Tara used to pair her Caring Bridge posts with songs that she enjoyed or that hit close to home. I decided to do the same today. Several lyrics from It's Quiet Uptown by Lin-Manuel Miranda are piercingly accurate in our family. I couldn't keep my eyes dry during this scene of Hamilton the other night at the Fox Theater here in St. Louis. The heart-breaking ballad begins:
"There are moments that the words don't reach. There is suffering too terrible to name. You hold your child as tight as you can and push away the unimaginable."
I've heard Matt say so painfully on more than once occasion, "What she would have given for one more hour to hold her children." Here I am, holding them. We are working through the unimaginable.

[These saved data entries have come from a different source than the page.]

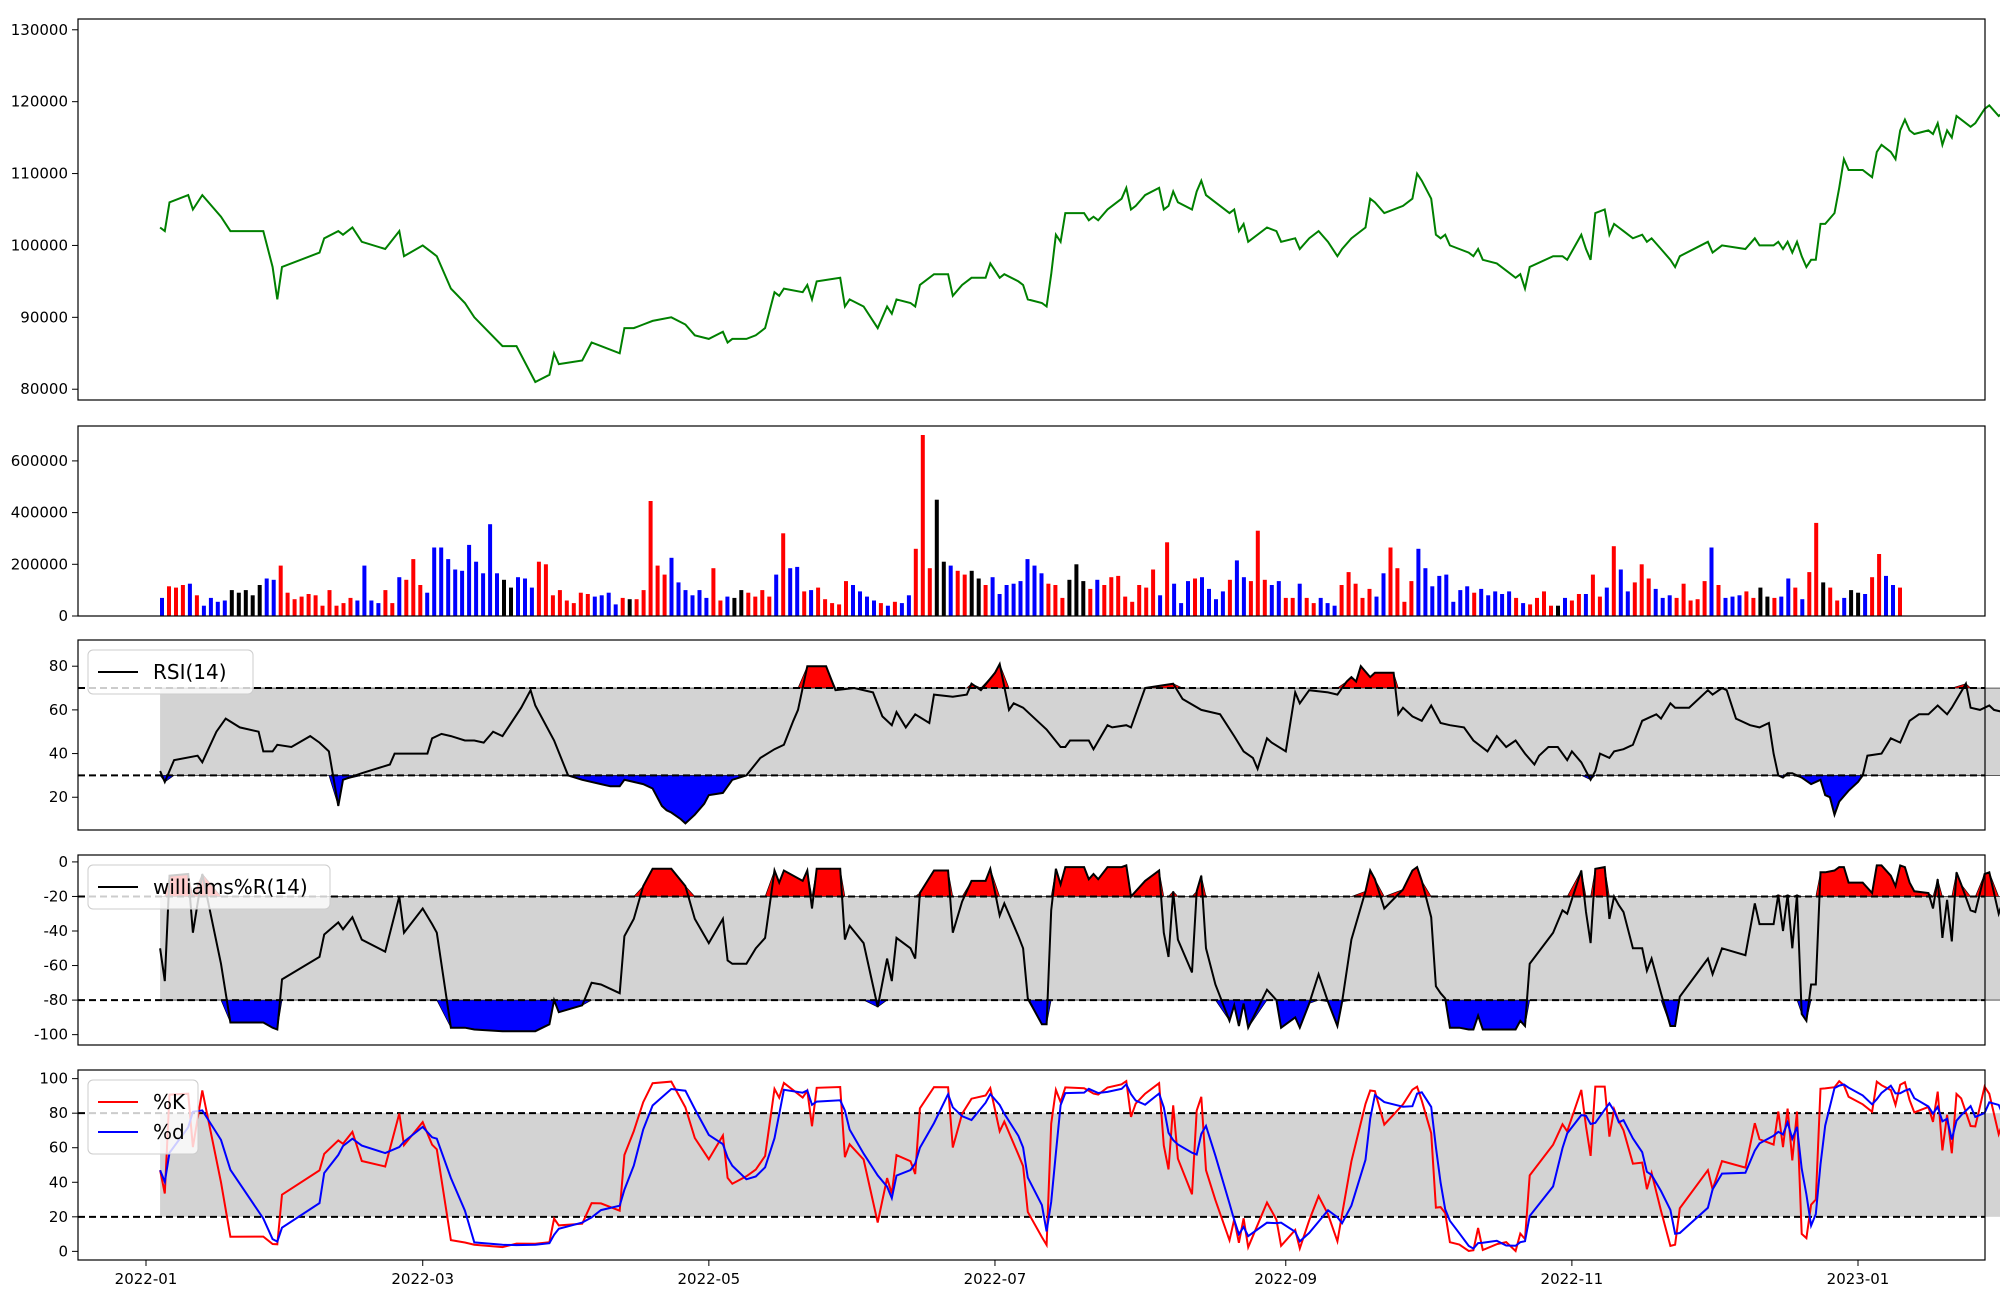 The image size is (2000, 1304). Describe the element at coordinates (1080, 948) in the screenshot. I see `williams-line` at that location.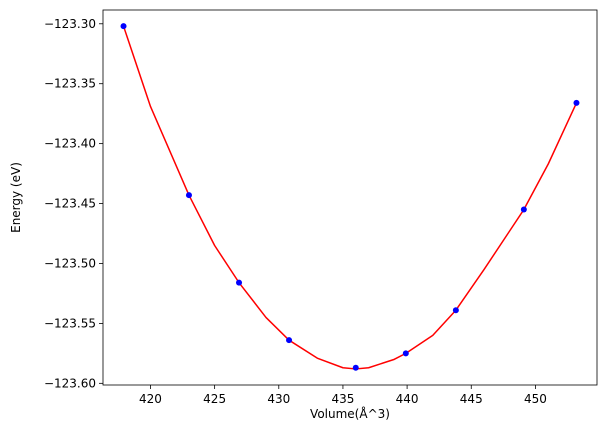 The height and width of the screenshot is (433, 605). Describe the element at coordinates (16, 198) in the screenshot. I see `y-axis-label: Energy (eV)` at that location.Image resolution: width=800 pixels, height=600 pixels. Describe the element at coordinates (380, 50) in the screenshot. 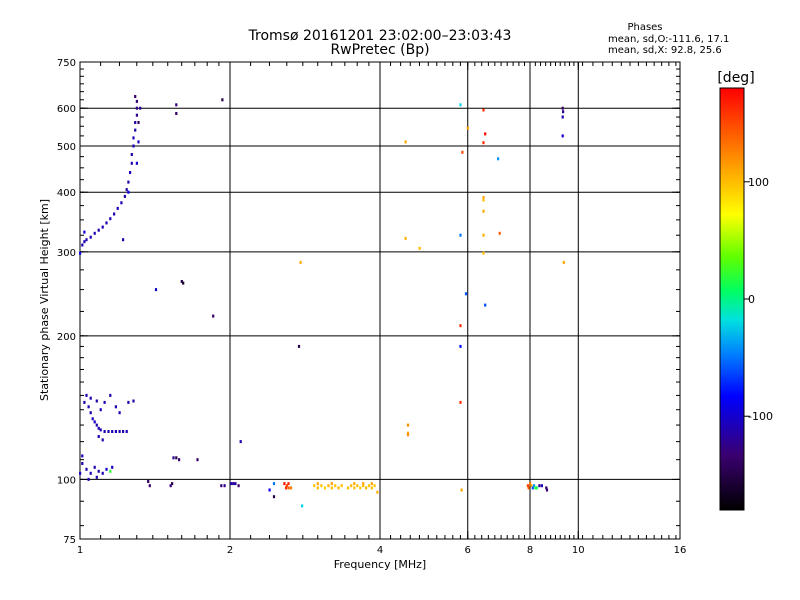

I see `chart-subtitle: RwPretec (Bp)` at that location.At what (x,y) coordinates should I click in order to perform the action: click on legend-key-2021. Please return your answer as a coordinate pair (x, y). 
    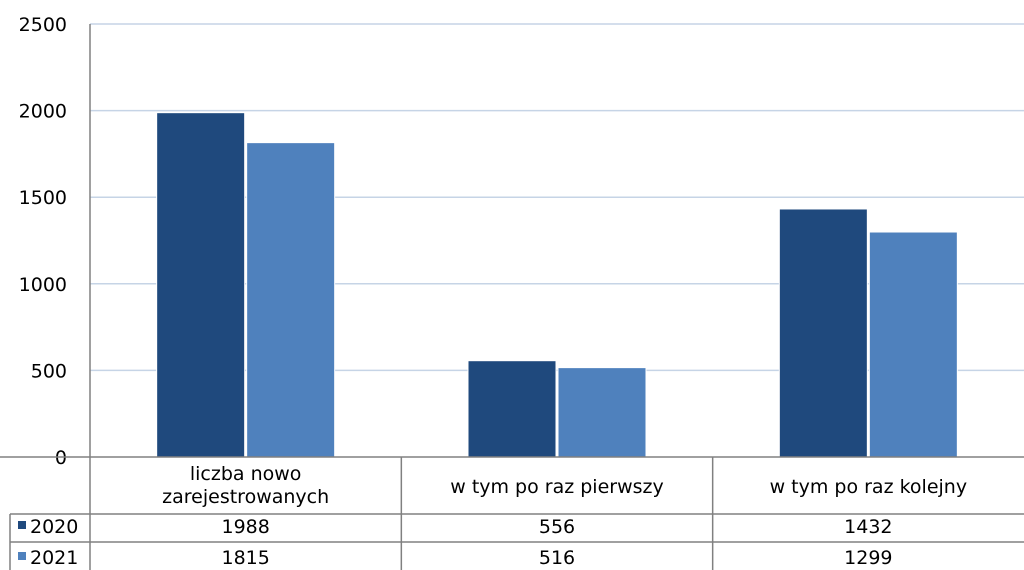
    Looking at the image, I should click on (22, 556).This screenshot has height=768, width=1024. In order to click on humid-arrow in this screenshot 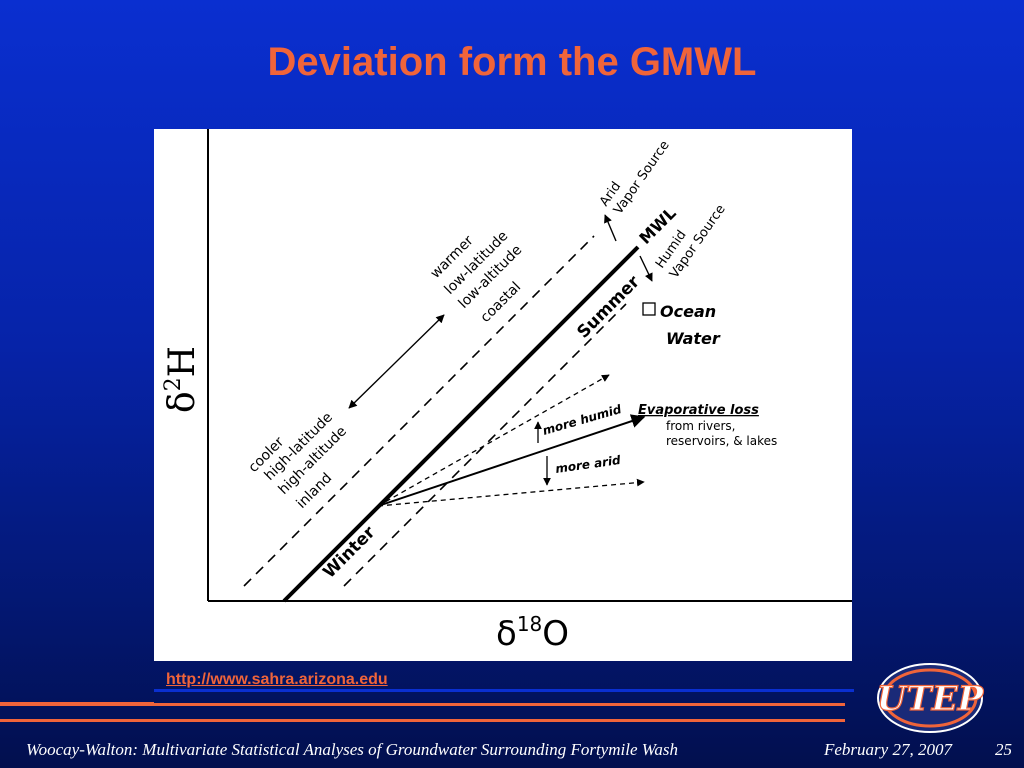, I will do `click(646, 268)`.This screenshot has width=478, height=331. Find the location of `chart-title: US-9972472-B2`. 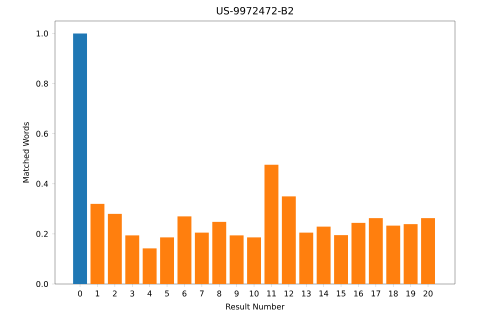

chart-title: US-9972472-B2 is located at coordinates (254, 10).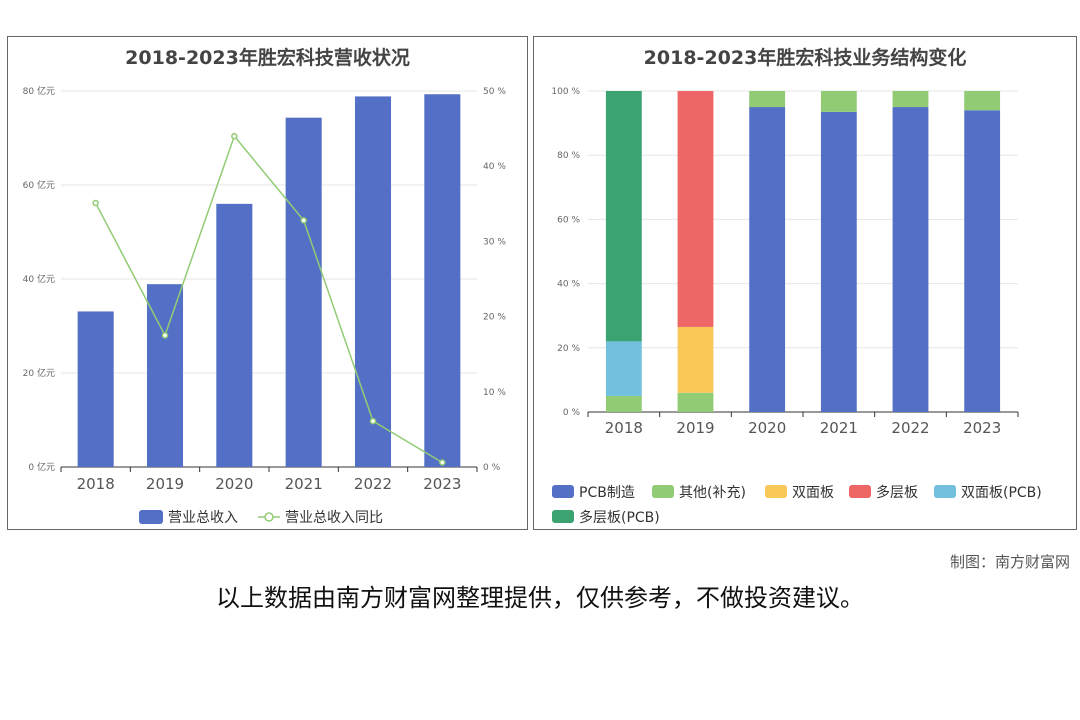 This screenshot has width=1080, height=720. I want to click on legend-swatch-revenue, so click(151, 517).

When Matt informed our oldest Jack that his mom had passed, he asked his freshly widowed father, "Am I going to get a new mom?"
"Can you imagine?"
As a young adult with two living parents, I cannot. It is a trauma I will never be able to make sense of for my children, nor be able to relate to during intense times of grieving for my husband. In fact, I'm ashamed at how easy it is day to day to forget the magnitude of the sadness my family endures, and perhaps tries to push away.
These moments for my children are ones that their young hearts will always struggle to understand. These moments for me, are a constant strive to ease their suffering - with out a clue in the world of knowing how to do so. There are even more moments, tougher than the ones I witness, that those who have loved my family even longer were there to swallow. In these moments, words cannot reach the suffering. In these moments, Matt held Jack, Rachel, Tom and Sam as tight as he could and he tried to live one day at a time facing the unimaginable: That his wife and mother of four babies was taken from him.
These days, four years after Tara passed much too soon, I'm holding Matt and our children. I'm learning to lead the family life she built. All the while, I'm a little furious with God. My family brings me more happiness than I ever imagined possible. Yet, my happiness is at the expense of so much pain for so many people.
"Forgiveness. Can you imagine?" I'll never understand why God has parents burry their children and young children burry their parents. I have never asked Matt, but I think it is evident that he has forgiven God. He is such a happy man and lives with grace despite the destruction. As our little ones grow up I pray they might be able to do the same.
"There are moments that the words don't reach. There's a grace too powerful to name. We push away what we can never understand. We push away the unimaginable."
Vocation is a common topic when you grow up in the Catholic school system. They teach it as if you'll be called to the married life or the religious life. A clearer, less ultimatum-like way of interpreting it though, is to listen and wait to see what life might be calling you to do. Life has certainly called me to a place that was truly unimaginable. I may not have the words to reach every devastating moment. I may not be able to heal the suffering. But, I will continue to push myself to hold each one of my children as tight as I can, for their mother, Tara.
If you see my family, please, don't "have pity." We're learning to live with the unimaginable and finding our new normal.
I look around and I can't believe how lucky I am to be alive with these five right now.